▶ YOUR INSTRUCTIONS
Here the job is to copy the data exactly and to exclude every image from it.

▶ GIVEN INFORMATION
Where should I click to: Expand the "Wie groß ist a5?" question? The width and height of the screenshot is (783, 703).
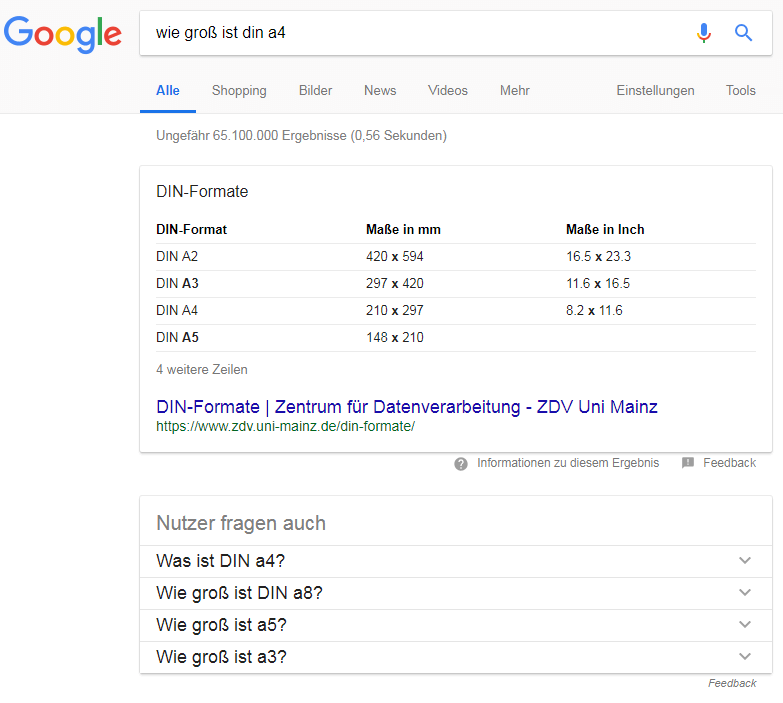coord(456,625)
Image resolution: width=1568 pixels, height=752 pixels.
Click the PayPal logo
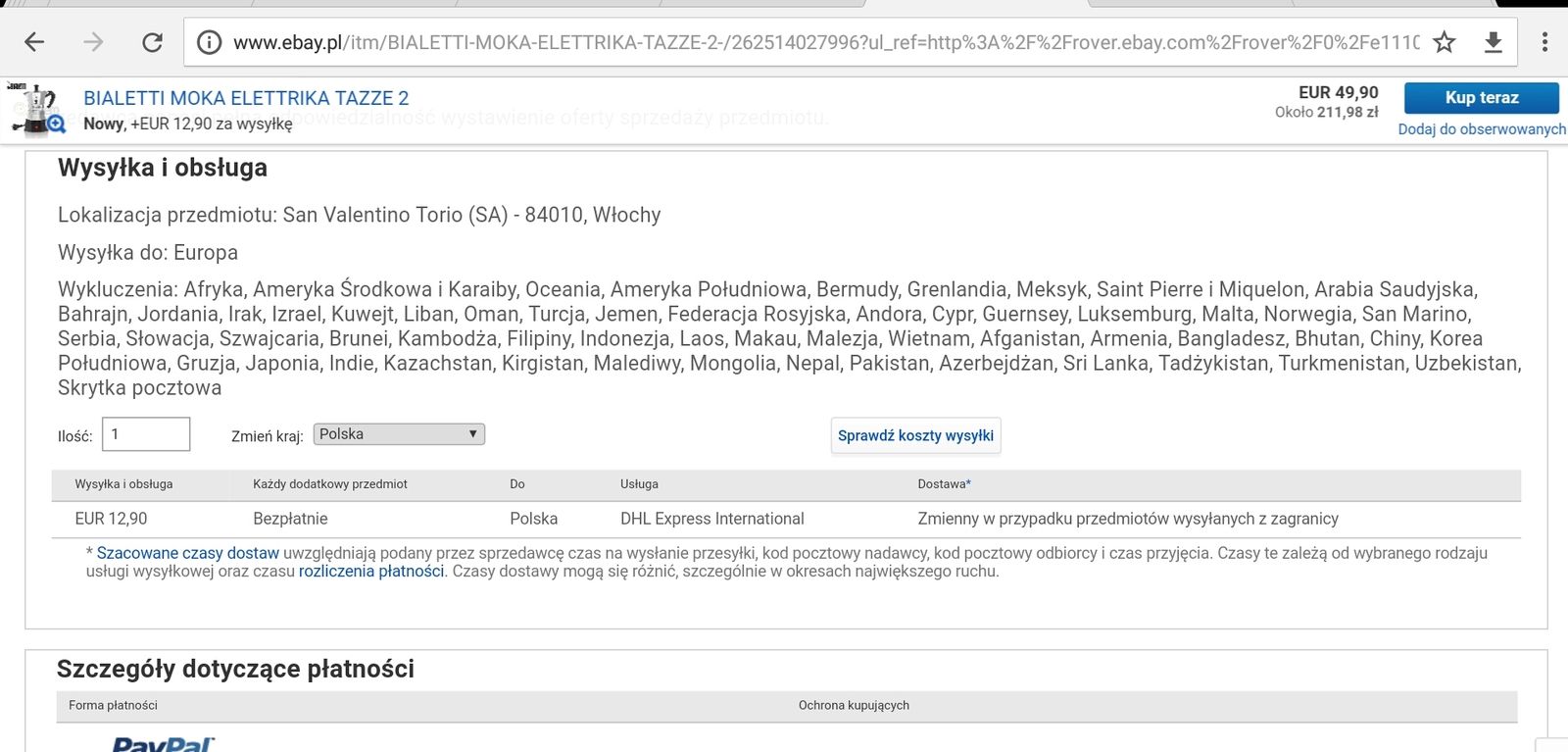pos(163,744)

▶ ANSWER FOR THE TASK
Where should I click to: Expand the "Wie groß ist a5?" question? The width and height of the screenshot is (783, 703).
coord(456,625)
Image resolution: width=1568 pixels, height=752 pixels.
Click the PayPal logo
pos(163,744)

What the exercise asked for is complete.